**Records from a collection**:
● ● ● ● ●

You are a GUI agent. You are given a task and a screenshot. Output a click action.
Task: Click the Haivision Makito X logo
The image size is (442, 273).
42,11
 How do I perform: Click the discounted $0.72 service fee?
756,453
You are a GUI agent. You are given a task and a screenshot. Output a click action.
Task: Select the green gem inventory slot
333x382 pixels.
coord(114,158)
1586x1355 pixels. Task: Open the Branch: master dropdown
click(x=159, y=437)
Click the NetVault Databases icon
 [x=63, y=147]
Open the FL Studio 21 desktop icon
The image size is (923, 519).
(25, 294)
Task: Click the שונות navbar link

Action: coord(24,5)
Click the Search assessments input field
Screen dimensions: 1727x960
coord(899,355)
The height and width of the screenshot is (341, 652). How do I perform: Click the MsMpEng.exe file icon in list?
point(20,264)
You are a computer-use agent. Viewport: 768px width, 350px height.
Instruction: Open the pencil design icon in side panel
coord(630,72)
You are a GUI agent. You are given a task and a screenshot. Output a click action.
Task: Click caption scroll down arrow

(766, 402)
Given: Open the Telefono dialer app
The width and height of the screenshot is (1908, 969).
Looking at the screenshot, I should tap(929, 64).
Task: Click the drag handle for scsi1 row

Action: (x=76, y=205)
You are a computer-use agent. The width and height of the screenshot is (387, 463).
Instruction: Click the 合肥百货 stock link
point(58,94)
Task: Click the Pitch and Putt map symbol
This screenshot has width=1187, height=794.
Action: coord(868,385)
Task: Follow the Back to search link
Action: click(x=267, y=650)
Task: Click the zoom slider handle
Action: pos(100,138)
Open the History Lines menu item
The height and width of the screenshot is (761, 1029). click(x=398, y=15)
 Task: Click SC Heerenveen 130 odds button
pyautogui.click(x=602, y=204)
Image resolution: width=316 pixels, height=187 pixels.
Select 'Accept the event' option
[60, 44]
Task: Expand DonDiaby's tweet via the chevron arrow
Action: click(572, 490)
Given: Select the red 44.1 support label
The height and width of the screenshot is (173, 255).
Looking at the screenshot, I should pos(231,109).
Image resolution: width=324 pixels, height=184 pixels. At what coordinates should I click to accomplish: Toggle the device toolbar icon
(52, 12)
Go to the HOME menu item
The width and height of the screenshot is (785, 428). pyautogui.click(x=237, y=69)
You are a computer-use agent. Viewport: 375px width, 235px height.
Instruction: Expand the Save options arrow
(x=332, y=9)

● ● ● ● ●

**What to work on**:
Copy word for word the stretch of entries above from the line that has "Click the NetVault Databases icon" through the line that has "Task: Click the Pitch and Putt map symbol", both ends included, and nothing outside it.

**Result below**:
Click the NetVault Databases icon
 [x=63, y=147]
Open the FL Studio 21 desktop icon
The image size is (923, 519).
(25, 294)
Task: Click the שונות navbar link

Action: coord(24,5)
Click the Search assessments input field
Screen dimensions: 1727x960
coord(899,355)
The height and width of the screenshot is (341, 652). How do I perform: Click the MsMpEng.exe file icon in list?
point(20,264)
You are a computer-use agent. Viewport: 768px width, 350px height.
Instruction: Open the pencil design icon in side panel
coord(630,72)
You are a GUI agent. You are given a task and a screenshot. Output a click action.
Task: Click caption scroll down arrow

(766, 402)
Given: Open the Telefono dialer app
The width and height of the screenshot is (1908, 969).
Looking at the screenshot, I should tap(929, 64).
Task: Click the drag handle for scsi1 row

Action: (x=76, y=205)
You are a computer-use agent. The width and height of the screenshot is (387, 463).
Instruction: Click the 合肥百货 stock link
point(58,94)
Task: Click the Pitch and Putt map symbol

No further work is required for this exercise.